JESSE: Brian especially loved the new perspective that The Angel’s Share brought to “High Time.” 

BRIAN KEHEW: And oddly enough, one of the least busy ones is “High Time,” a piece that we have many, many takes of. I love hearing Bob's guitar. He's very elegant and doing these cool, beautiful pieces. They’re there on the record, but you get to hear him working it out and doing parts. He's doing all these beautiful guitar runs and things as they just play through the easy feeling, easy-listening track. It's not much going on, really, but you can actually hear what they're all doing, which is cool.  

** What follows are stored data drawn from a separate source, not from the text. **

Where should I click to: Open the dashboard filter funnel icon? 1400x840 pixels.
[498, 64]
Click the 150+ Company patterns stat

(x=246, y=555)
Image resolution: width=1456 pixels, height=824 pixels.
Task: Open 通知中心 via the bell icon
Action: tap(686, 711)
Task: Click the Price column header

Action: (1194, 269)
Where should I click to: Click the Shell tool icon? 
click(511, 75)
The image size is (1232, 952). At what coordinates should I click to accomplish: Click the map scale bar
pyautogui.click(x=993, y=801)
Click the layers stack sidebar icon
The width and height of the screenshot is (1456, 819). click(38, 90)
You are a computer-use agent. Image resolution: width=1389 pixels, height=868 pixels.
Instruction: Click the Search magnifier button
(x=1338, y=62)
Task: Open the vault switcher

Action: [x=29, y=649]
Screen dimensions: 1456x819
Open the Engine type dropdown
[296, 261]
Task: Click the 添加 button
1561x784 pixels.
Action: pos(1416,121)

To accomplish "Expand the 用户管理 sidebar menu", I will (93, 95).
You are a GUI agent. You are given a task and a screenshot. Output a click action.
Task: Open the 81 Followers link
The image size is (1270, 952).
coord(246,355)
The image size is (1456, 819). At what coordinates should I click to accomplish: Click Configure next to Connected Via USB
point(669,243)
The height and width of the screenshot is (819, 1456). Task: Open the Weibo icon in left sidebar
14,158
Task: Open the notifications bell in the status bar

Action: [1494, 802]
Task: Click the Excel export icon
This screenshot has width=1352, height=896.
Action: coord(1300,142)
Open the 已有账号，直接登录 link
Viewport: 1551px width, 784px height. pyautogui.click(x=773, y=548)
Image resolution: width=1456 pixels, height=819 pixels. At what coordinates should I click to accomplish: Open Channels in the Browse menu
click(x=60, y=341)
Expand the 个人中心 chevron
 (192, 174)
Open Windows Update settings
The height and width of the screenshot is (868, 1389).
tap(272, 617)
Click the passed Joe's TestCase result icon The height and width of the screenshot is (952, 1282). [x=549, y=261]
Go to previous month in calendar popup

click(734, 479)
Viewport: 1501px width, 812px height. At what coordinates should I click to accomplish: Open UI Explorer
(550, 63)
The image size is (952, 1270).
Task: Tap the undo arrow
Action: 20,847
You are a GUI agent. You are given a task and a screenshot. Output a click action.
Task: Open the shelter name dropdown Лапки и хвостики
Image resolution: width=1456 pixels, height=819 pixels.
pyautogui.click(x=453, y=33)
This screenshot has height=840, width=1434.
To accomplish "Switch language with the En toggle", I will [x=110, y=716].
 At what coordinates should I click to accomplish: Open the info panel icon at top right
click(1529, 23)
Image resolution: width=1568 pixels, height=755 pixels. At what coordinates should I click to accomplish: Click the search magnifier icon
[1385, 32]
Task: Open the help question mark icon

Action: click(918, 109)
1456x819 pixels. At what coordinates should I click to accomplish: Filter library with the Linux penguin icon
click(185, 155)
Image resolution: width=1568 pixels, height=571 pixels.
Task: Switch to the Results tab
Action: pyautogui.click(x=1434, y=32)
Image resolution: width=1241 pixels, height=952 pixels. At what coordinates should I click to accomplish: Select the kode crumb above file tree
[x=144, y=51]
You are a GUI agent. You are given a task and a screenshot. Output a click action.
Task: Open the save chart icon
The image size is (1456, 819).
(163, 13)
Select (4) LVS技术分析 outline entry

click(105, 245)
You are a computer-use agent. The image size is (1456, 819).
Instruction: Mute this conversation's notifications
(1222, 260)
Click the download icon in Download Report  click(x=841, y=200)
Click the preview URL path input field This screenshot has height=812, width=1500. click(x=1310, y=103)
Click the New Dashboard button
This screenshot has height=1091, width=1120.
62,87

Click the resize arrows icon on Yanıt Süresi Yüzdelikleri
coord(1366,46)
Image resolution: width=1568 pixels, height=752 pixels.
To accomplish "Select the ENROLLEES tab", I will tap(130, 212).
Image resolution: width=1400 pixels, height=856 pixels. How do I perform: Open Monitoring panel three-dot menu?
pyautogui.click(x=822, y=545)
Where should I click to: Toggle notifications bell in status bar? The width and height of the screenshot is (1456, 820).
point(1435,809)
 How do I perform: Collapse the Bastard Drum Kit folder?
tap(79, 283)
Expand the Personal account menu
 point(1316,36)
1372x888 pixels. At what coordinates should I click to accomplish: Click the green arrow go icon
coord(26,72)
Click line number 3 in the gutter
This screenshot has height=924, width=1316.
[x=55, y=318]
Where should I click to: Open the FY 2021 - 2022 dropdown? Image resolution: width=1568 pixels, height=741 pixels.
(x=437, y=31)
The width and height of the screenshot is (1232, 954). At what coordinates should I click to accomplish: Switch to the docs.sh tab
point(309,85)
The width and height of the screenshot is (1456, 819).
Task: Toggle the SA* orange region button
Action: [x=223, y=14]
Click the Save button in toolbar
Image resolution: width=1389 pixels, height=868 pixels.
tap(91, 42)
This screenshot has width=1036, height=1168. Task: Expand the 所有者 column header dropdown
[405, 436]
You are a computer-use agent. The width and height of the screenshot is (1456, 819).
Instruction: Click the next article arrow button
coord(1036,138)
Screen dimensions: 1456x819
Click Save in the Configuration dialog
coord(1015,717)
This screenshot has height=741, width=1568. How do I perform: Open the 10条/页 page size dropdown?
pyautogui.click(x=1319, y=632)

JESSE: “High Time” isn’t a busy song, nor is it a song packed with allusions to folk music and American culture, like many other tunes on Workingman’s Dead. In David Dodd’s amazing book, The Complete Annotated Grateful Dead Lyrics, “High Time” receives the unusual distinction of having no annotation whatsoever. Workingman’s Dead was different, and there was maybe no song more different than “High Time.” Here’s David Lemieux. 

DAVID LEMIEUX: There was no “St. Stephen”, there was no “Cosmic Charlie,” there was no “China Cat Sunflower.” To me, those songs really lent themselves to the sonic experimentations that they used on Aoxomoxoa. Whereas Workingman’s Dead — I don’t want to say [they] were much more straightforward songs, but they were storytelling songs. 

JESSE: But what kind of story was Robert Hunter telling with “High Time”? Here’s Gary Lambert. 

GARY LAMBERT: Here was this guy with this amazingly deep mind who found this medium for his work. I think he would have tried to be a serious poet or novelist — but, suddenly, here was a rock band that was perfectly suited to his particular sensibility. And that lyric is so enigmatic. First, it seems to be about lovers at a crossroads, but there’s that whole — “the wheels are muddy / got a ton of hay.” It’s quintessential Hunter, in that he doesn’t explicitly tell you anything, he just conjures up this imagery for you. One critic—and I'm not sure if the critic meant it as a compliment or a bit of a jab—he called what Hunter wrote “blank check aphorisms.” It's a great phrase, because he would lay out these words that could mean vastly different things to different people.  

JESSE: Buzz Poole is the author of an excellent book dedicated to Workingman’s Dead, part of the 33 ⅓ pocket-sized collection on classic albums. He has a broader view of the lyrics to “High Time.”  

BUZZ POOLE: In the book, as I kind of define it, the “High Times” started in ‘65. By ‘69, they're coming to an end, and the Dead, and certainly Hunter, are becoming more and more self-aware that their commitment to ditching the straight life—having a good time, being completely committed to and servants to the music—is something that they have to start working a little harder to maintain. And the way they do that is by becoming even more interior. Because, by June of ‘69, when “High Time” is debuted in New York at the Fillmore East, by that time, the Dead are not living in San Francisco anymore. The Summer of Love is two years past, and it's become this kind of tourist trap thing. With “High Time,” the conditional nature of the song recognizes that they have had something, and now they don’t have it — or, it’s harder to maintain. We could have it, but that's the open-ended question. And that is true of any relationship: a romantic relationship, a professional relationship, a creative relationship. I hear all that, and read into the lyrics in that sense.  

JESSE: It was a decidedly more mature usage of “high” than most probably expected from the one-time house band of the Acid Tests. The song disappeared from the Dead’s sets during the summer of 1970, barely a month after Workingman’s Dead came out. It would surface, on and off, for a few years at a time, all the way up through 1995. One arrangement that’s particularly lovely is when the song resurfaced later in the ‘70s, after the band returned from their 19-month hiatus from the road. This version, from May 17th, 1977, is from several lineup changes after Workingman’s Dead, with a new voice in the harmonies. On the vocals, Mrs. Donna Jean Godchaux.